DOCUMENT SECTION
## start

- Born: 3 June 1894 Dresden
- Died: 30 July 1959 (aged 65) Heidenheim
- Allegiance: German Empire (to 1918) Weimar Republic (to 1933) Nazi Germany
- Branch: German Army
- Service years: 1914–1945
- Rank: Generalmajor
- Commands: 36th Infantry Division 8th Panzer Division
- Conflicts: World War I World War II
- Awards: Knight's Cross of the Iron Cross

= Gottfried Frölich =

German general

Gottfried Frölich (3 June 1894 – 30 July 1959) was a German general in the Wehrmacht during World War II, having served on the Western Front during World War I. A recipient of the Knight's Cross of the Iron Cross, he briefly commanded the 36th Infantry Division and then later led the 8th Panzer Division. He was relieved of his command for its performance during battles in Hungary in early 1945. He surrendered to British forces in May 1945 and was released three years later. He died in 1959.

==Biography==
Born in Dresden on 3 June 1894, Frölich joined the army of Imperial Germany in 1914, upon the outbreak of World War I, as a Fahnenjunker (officer cadet). Posted to the Wuerttemberger 49th Field Artillery Regiment, he was commissioned a leutnant (second lieutenant) the following year. His regiment was attached to the 27th Infantry Division which was serving on the Western Front as part of the XIII (Royal Württemberg) Corps. He was wounded in May 1916 while participating in the corps' offensive in the Ypres Salient. After recovering from his wounds, he was posted to his regiment's I. Battalion as its adjutant. He continued to serve on the Western Front for the remainder of the war, seeing action in the areas around the Somme, Cambrai and Flanders.

Frölich was retained in the postwar Reichswehr (Imperial Defence) and served initially with the 12th Artillery Regiment. He then held a series of battalion posts, none of which were in the artillery, and by 1929 was the adjutant of the 4th Transportation Battalion. He was then placed on the staff of the 4th Artillery Regiment and from 1931 to 1934 was a battery commander. By 1938, he was a Oberstleutnant (lieutenant colonel) commanding the II. Battalion, 76th Panzer Artillery Regiment. His regiment was attached to the 1st Light Division during the Invasion of Poland.

## end

(Recorded data)
## start

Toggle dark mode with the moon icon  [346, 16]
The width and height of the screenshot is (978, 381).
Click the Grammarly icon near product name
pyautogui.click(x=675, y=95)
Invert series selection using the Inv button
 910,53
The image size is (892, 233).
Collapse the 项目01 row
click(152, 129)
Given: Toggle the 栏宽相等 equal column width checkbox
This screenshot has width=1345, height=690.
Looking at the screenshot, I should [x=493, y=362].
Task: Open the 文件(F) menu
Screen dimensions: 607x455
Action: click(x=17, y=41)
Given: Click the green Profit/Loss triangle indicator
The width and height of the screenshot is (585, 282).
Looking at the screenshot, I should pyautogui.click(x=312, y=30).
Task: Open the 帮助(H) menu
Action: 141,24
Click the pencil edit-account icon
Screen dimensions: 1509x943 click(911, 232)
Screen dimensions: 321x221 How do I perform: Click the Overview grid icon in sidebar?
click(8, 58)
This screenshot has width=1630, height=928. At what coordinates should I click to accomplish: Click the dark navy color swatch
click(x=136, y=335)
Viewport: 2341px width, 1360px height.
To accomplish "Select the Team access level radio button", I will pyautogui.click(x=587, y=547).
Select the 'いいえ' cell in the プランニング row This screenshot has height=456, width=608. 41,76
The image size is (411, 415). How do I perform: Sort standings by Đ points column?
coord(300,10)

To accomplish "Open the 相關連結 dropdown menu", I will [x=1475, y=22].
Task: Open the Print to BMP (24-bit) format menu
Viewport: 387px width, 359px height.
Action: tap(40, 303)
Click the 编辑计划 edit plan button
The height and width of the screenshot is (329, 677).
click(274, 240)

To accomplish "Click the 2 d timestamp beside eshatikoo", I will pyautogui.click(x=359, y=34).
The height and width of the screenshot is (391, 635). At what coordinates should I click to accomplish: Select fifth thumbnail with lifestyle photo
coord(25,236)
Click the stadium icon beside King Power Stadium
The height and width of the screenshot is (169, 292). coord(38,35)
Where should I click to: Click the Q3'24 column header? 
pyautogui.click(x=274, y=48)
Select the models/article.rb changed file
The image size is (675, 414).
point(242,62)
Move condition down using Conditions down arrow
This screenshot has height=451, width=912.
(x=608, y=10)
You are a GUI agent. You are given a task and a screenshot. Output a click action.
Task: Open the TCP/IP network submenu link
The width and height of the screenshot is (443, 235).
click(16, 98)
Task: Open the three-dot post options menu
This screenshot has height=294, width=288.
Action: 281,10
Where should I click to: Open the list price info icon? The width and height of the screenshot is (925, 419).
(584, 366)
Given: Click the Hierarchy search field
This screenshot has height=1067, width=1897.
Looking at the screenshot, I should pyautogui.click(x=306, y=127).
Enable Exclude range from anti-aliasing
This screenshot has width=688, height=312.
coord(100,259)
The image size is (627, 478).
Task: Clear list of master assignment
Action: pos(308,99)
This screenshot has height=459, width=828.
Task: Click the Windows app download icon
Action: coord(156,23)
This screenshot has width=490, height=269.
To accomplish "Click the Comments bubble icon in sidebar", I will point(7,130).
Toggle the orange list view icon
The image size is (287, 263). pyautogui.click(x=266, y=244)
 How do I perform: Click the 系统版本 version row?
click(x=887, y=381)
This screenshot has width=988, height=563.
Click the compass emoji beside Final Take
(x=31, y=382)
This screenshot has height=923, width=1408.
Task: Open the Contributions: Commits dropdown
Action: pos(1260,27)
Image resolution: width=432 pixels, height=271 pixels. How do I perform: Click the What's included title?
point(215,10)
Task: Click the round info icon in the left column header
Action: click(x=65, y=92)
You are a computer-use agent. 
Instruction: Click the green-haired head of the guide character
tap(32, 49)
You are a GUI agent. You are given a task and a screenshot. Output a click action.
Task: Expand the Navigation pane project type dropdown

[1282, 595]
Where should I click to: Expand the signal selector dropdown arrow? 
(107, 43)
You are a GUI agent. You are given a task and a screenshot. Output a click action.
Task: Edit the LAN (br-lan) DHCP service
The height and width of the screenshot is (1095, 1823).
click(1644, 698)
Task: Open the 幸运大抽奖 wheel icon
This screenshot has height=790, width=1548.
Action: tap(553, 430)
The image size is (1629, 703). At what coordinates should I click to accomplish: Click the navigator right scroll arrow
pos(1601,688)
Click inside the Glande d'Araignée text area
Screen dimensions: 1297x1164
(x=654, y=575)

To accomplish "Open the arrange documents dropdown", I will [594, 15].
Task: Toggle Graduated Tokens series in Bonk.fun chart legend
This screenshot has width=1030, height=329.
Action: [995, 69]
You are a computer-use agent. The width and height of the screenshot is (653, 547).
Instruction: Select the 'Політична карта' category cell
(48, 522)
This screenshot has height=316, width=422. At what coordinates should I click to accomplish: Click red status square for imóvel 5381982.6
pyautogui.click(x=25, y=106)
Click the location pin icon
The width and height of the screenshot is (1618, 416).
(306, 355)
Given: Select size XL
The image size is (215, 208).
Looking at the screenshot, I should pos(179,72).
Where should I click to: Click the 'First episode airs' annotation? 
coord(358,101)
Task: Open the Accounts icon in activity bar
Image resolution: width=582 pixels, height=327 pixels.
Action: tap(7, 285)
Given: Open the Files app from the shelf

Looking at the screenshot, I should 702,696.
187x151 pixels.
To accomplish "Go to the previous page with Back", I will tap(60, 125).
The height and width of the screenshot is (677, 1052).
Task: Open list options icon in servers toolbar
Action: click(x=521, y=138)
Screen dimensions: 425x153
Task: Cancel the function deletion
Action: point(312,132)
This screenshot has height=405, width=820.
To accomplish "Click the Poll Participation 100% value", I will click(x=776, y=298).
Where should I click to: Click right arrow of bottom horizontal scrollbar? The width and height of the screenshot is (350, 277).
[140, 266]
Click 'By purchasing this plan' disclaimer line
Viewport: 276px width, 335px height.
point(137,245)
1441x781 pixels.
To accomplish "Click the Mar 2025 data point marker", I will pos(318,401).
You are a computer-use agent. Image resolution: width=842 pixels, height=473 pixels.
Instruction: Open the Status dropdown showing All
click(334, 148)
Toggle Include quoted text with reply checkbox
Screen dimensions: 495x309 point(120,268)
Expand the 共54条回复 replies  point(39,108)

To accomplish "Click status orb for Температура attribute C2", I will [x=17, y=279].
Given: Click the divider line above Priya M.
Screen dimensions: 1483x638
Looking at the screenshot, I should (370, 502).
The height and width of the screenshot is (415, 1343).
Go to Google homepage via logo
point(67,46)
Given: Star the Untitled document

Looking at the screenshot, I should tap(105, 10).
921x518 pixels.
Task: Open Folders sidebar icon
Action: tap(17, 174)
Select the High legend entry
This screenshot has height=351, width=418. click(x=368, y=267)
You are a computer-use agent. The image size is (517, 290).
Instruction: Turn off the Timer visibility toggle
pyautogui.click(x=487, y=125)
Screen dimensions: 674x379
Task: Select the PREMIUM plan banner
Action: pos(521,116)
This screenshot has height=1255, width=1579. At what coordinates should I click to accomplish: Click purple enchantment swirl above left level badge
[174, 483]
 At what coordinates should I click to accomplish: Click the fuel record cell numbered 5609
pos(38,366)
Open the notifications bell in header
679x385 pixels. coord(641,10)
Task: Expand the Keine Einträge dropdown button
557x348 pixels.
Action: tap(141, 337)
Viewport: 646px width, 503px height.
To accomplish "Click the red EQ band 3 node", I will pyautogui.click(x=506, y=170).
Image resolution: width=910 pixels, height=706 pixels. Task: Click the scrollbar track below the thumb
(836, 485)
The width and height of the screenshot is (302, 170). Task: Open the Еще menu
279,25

## end

PROBLEM
According to the text on Gottfried Frölich, to which forces did he surrender in May 1945?

THE SOLUTION
British forces